> 記事
• • •
赤をタッチすることで、メインの《コジレックの帰還》、サイドの《稲妻》が使用可能です。軽い除去やスイーパーを使えるようになり、苦手なアグロデッキとの相性が緩和されています。《血染めの太陽》はTronのマナ基盤を破壊せずに《溶鉄の尖峰、ヴァラクート》やフェッチランドを対策できるエンチャントで、キャントリップも付いているので使いやすく、《コジレックの帰還》などと同じく、赤を足すメリットの1つです。
クリーチャーのETB能力を封じる《倦怠の宝珠》によって、Humansの妨害要素である《帆凧の掠め盗り》や全体強化の《サリアの副官》はただの小型のクリーチャーと化し、これ1枚でデッキ全体を著しく減速させ、動きを封じることに貢献します。
SCGO Louisville
ミッドレンジフェアデッキの隆盛
2018年05月19-20日
- 1位 Mardu Pyromancer
- 2位 Jeskai Control
- 3位 GW Hexproof
- 4位 Jeskai Control
- 5位 Humans
- 6位 UR Gifts Storm
- 7位 Jund
- 8位 Jund
Marshall Arthurs
トップ16のデッキリストはこちら
ここ最近のSCG TourやMOCS Playoffで猛威を振るったHumansに対抗するかのように、Jund、Mardu、Jeskaiといった軽い除去やスイーパーを多数積んだミッドレンジ、コントロールデッキが増加しました。特にJeskai Controlは惜しくも優勝こそ逃したものの、今大会でもっとも優秀な成績を収めたデッキの1つです。
単体除去に耐性があるGW HexproofはHumansとの相性が悪くなく、今大会のようにHumansや各種ミッドレンジが中心のメタでは有力な選択肢の1つとなります。
SCGO Louisville デッキ紹介
「Mardu Pyromancer」「Jeskai Control」
プロツアー『イクサランの相克』でGerry Thompsonが準優勝という好成績を残し、一気に知名度を上げたMardu Pyromancer。その後はたまに見かける程度でしたが、元々Humansと相性が良いとされていたアーキタイプで、Jund、Jeskaiのような他のミッドレンジやコントロールに対しても《未練ある魂》、《騒乱の歓楽者》といったカードによるアドバンテージで有利なため、再評価されたアーキタイプです。
• • •
> やること
(a) 記事で「プロツアー『イクサランの相克』で」から始まる段落を、主な事実を残したまま箇条書きに書き直してください。
(b) 記事の一部をそのまま引用してください。「赤をタッチすることで、メイン」という語句を含むところから始め、「赤を足すメリットの1つです。」の後で止めてください。
このあとのエントリは、ここでの作業には一切使いません。

> 項目
• • •
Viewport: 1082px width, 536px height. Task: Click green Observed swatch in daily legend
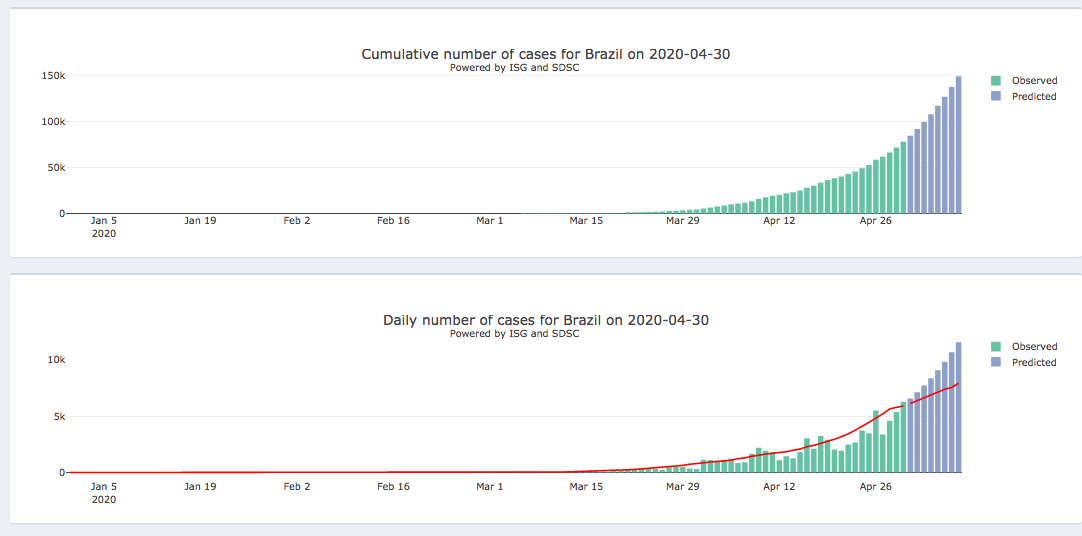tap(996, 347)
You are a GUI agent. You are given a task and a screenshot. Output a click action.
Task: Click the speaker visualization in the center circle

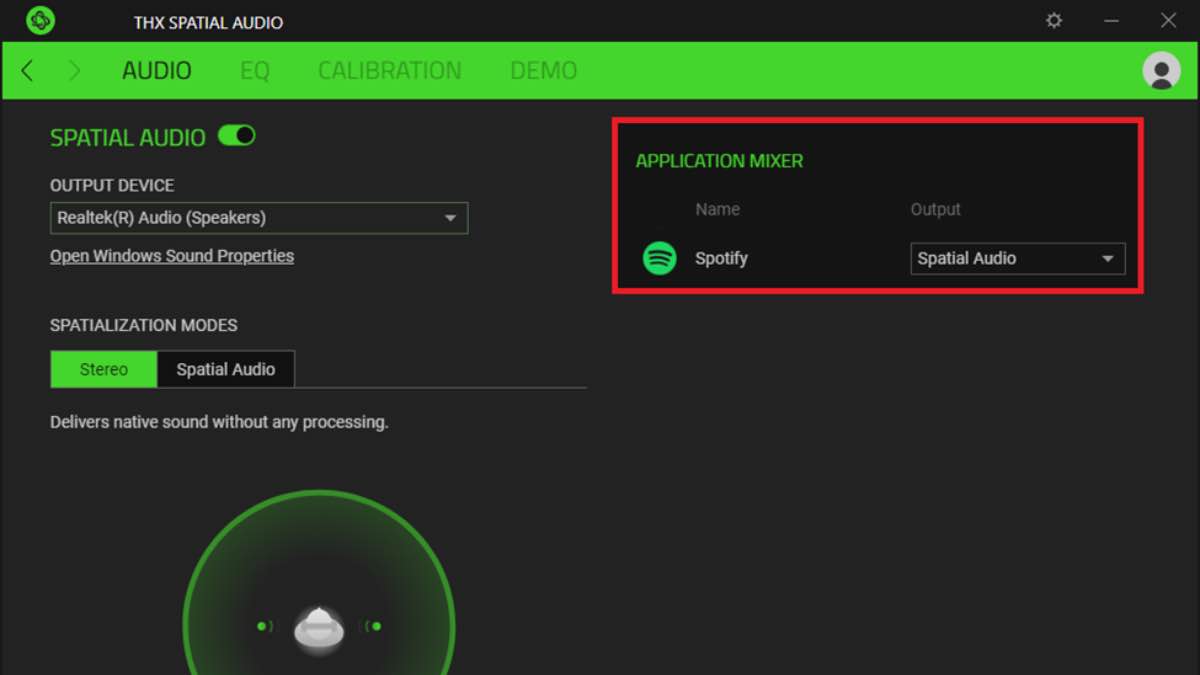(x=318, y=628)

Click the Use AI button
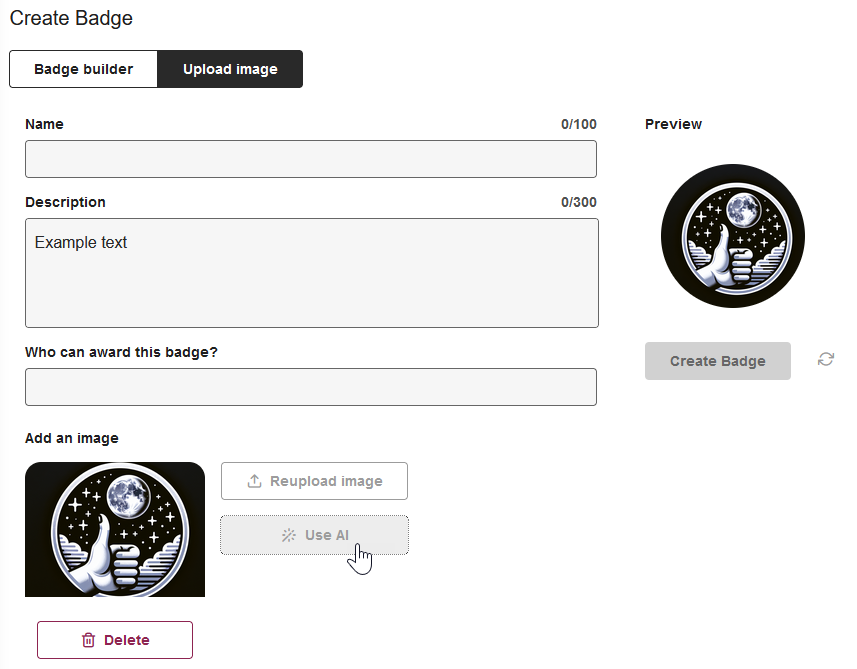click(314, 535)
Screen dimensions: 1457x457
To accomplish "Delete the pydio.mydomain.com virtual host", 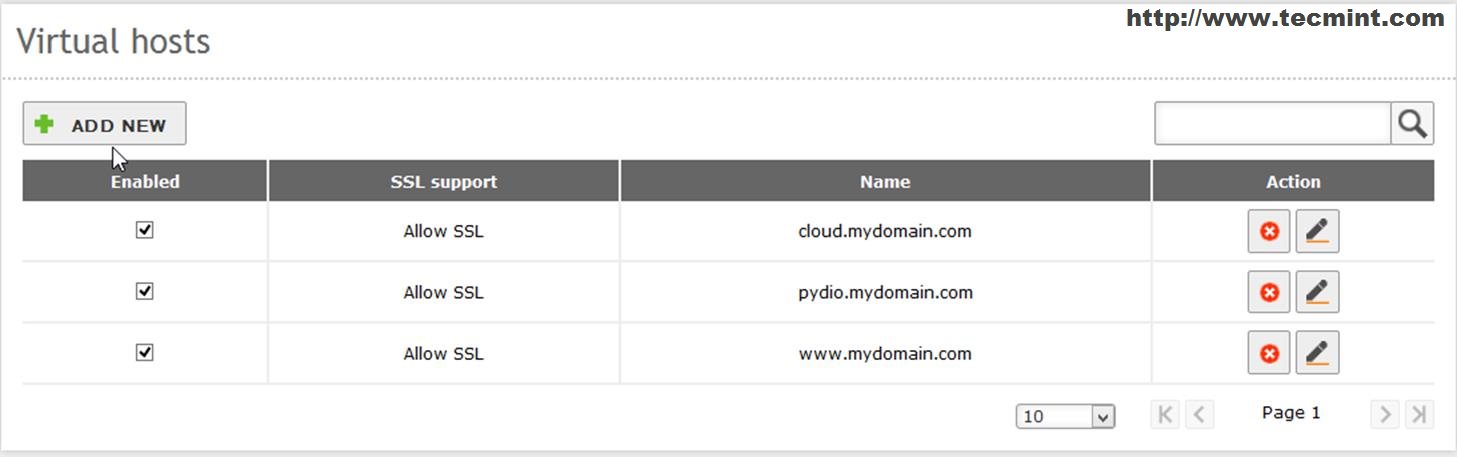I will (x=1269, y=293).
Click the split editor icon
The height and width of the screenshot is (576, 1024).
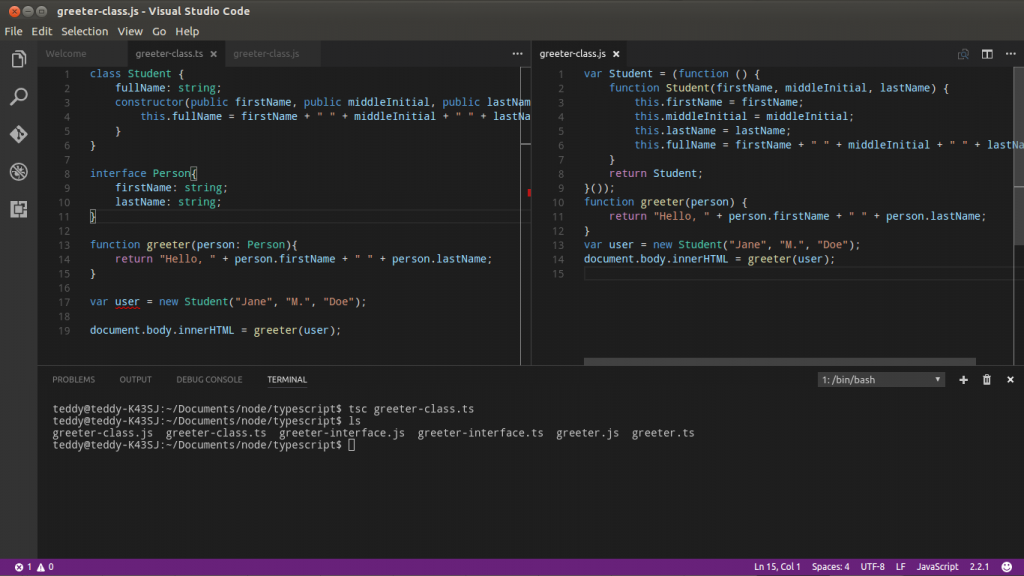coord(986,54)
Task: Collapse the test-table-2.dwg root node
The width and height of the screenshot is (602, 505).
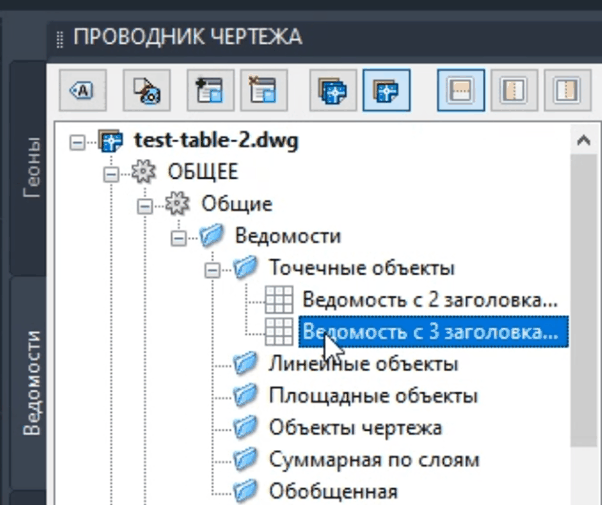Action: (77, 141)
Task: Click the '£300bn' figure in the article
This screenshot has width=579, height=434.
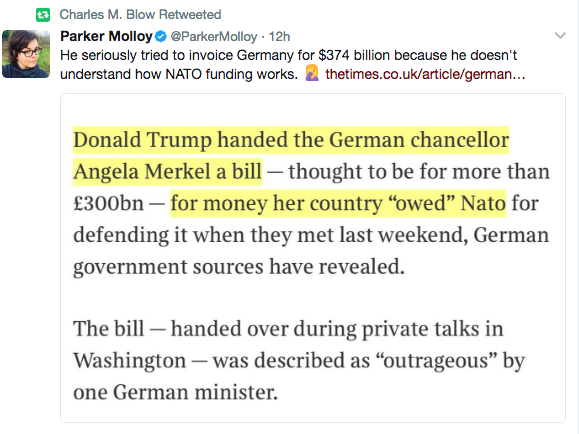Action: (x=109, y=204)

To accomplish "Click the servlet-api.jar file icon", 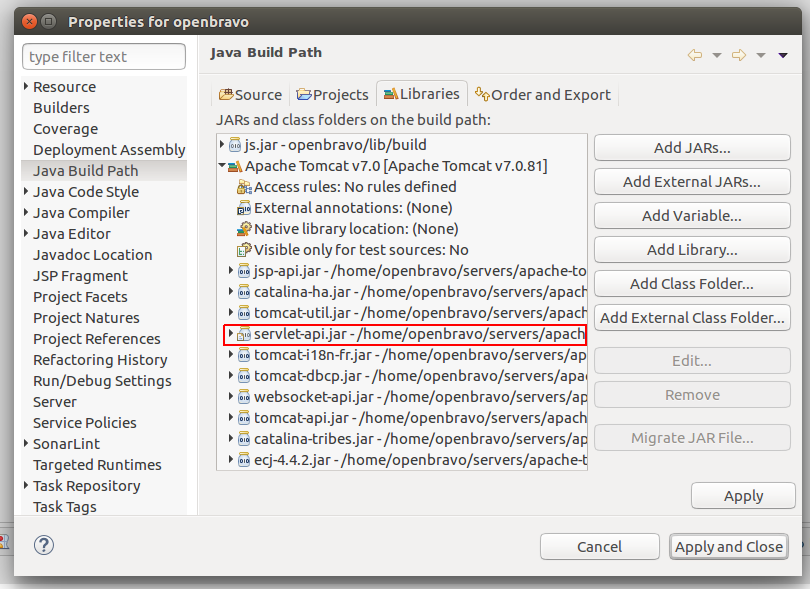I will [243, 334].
• • •
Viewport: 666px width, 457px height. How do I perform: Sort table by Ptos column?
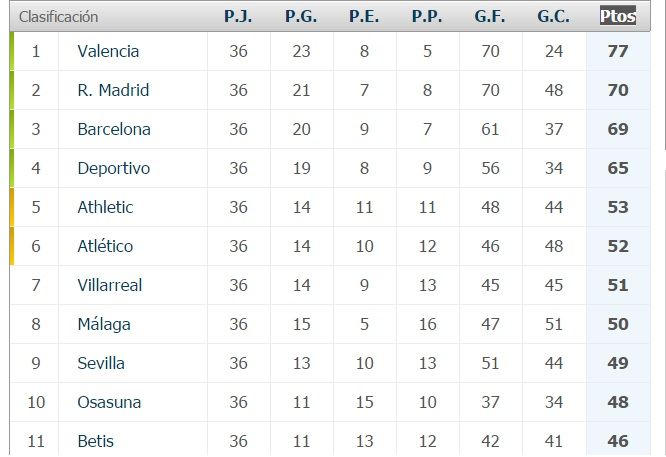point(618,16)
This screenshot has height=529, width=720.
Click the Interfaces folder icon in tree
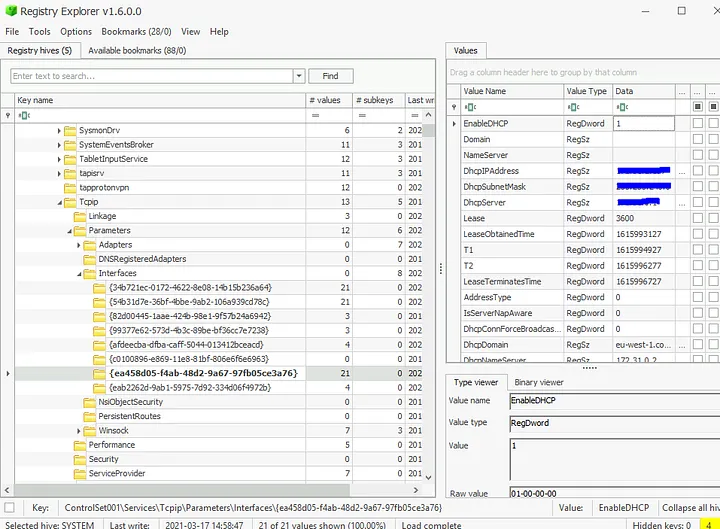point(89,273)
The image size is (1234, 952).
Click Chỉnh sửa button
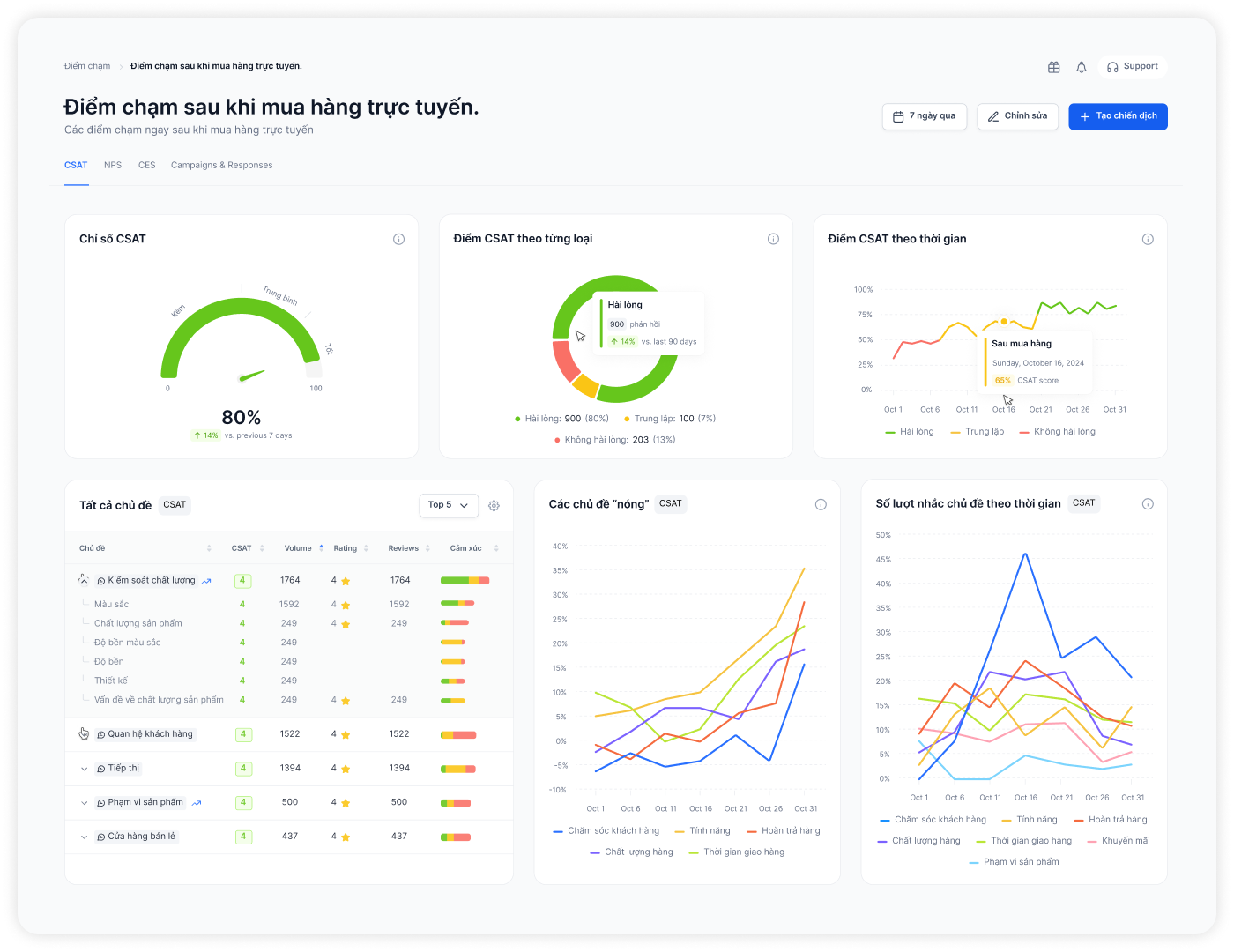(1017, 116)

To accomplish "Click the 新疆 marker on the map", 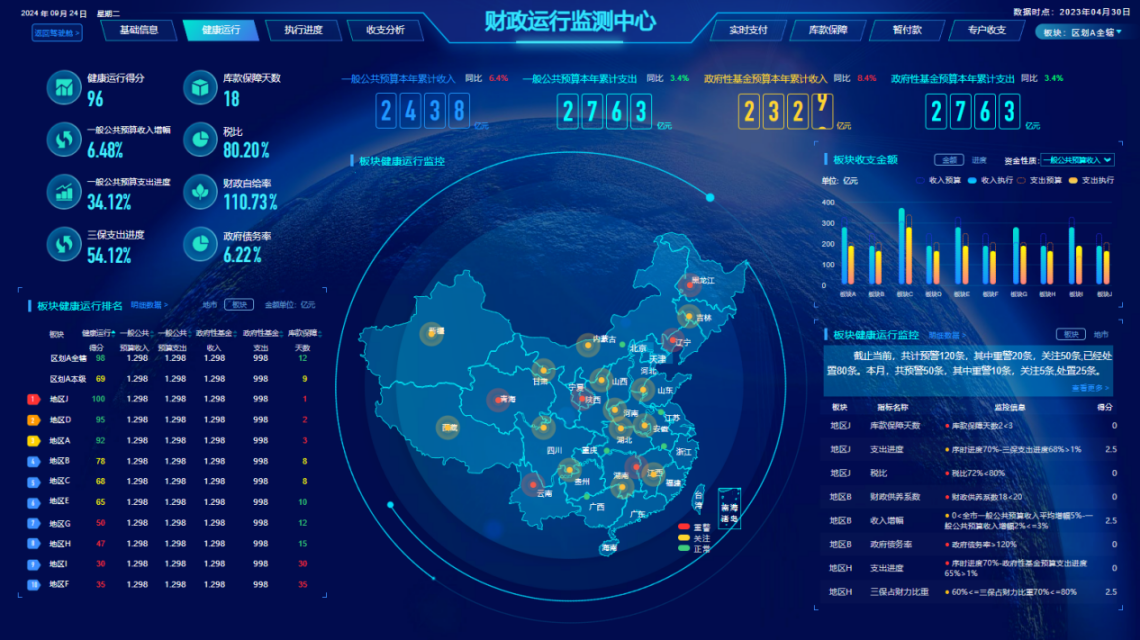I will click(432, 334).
• • •
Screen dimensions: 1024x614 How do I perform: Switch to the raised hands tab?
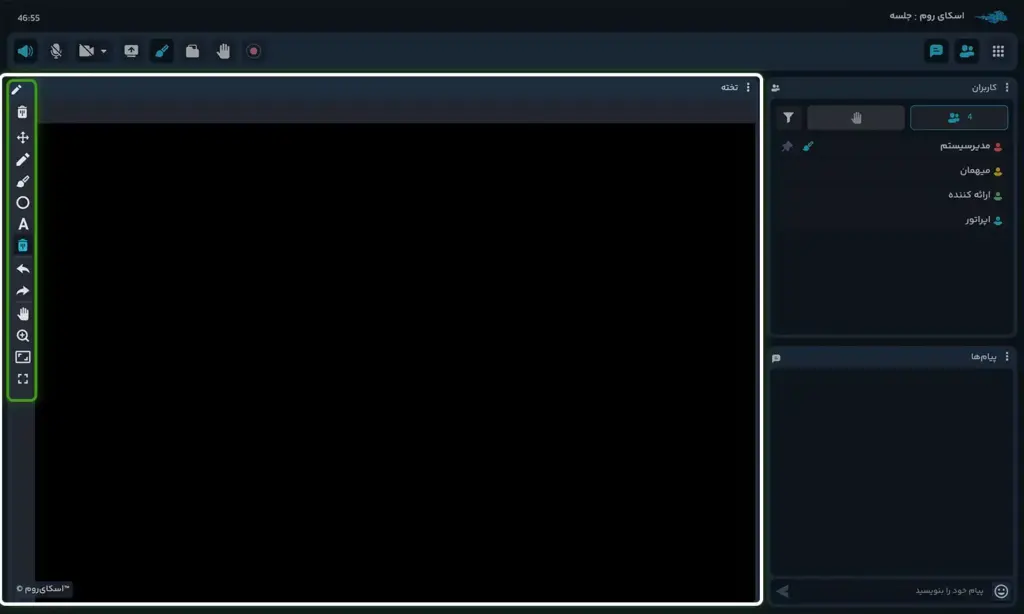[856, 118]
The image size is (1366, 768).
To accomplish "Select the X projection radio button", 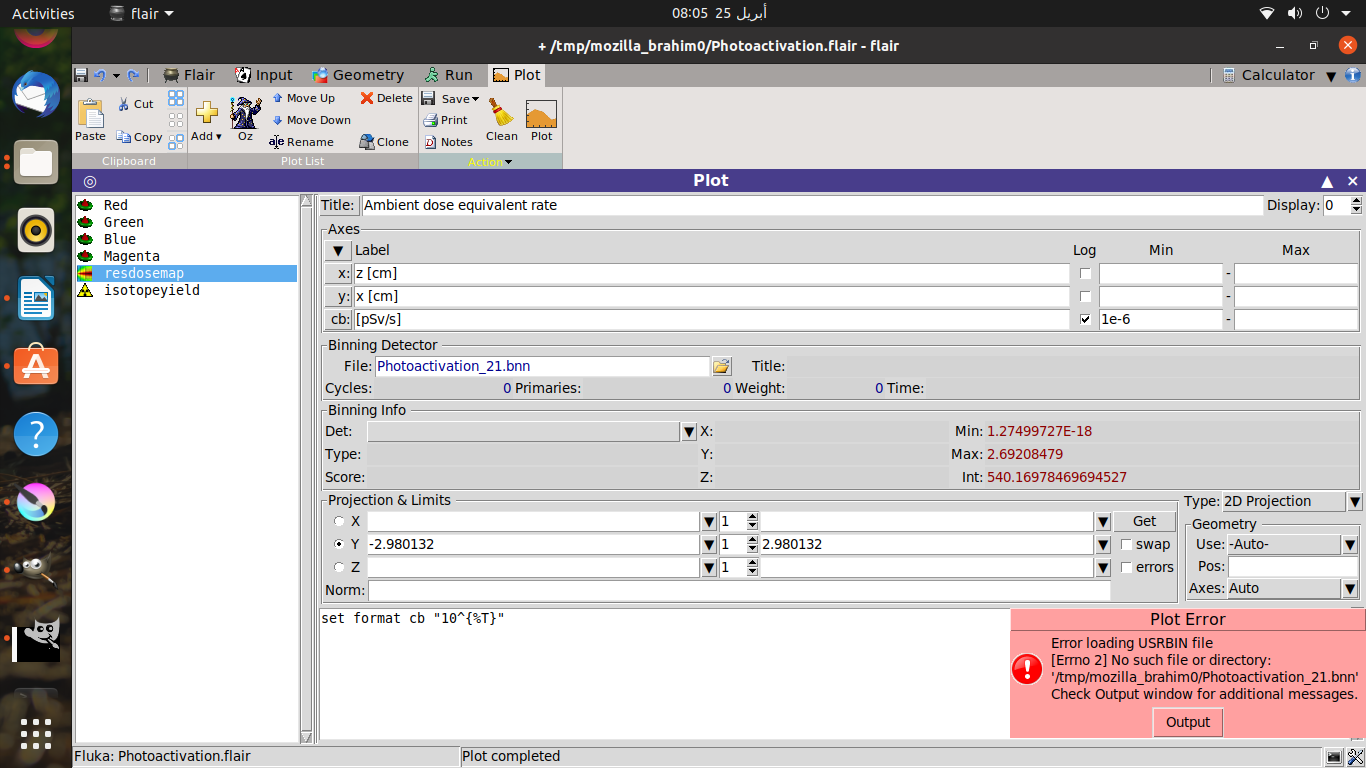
• • •
> 解答済み
(a)
- Mardu Pyromancerは、プロツアー『イクサランの相克』でGerry Thompsonが準優勝し、一気に知名度を上げた。
- その後はたまに見かける程度だった。
- もともとHumansと相性が良いとされていたアーキタイプである。
- Jund、Jeskaiのような他のミッドレンジやコントロールに対しても、《未練ある魂》、《騒乱の歓楽者》などのカードによるアドバンテージで有利である。
- こうした理由から再評価された。

(b)
赤をタッチすることで、メインの《コジレックの帰還》、サイドの《稲妻》が使用可能です。軽い除去やスイーパーを使えるようになり、苦手なアグロデッキとの相性が緩和されています。《血染めの太陽》はTronのマナ基盤を破壊せずに《溶鉄の尖峰、ヴァラクート》やフェッチランドを対策できるエンチャントで、キャントリップも付いているので使いやすく、《コジレックの帰還》などと同じく、赤を足すメリットの1つです。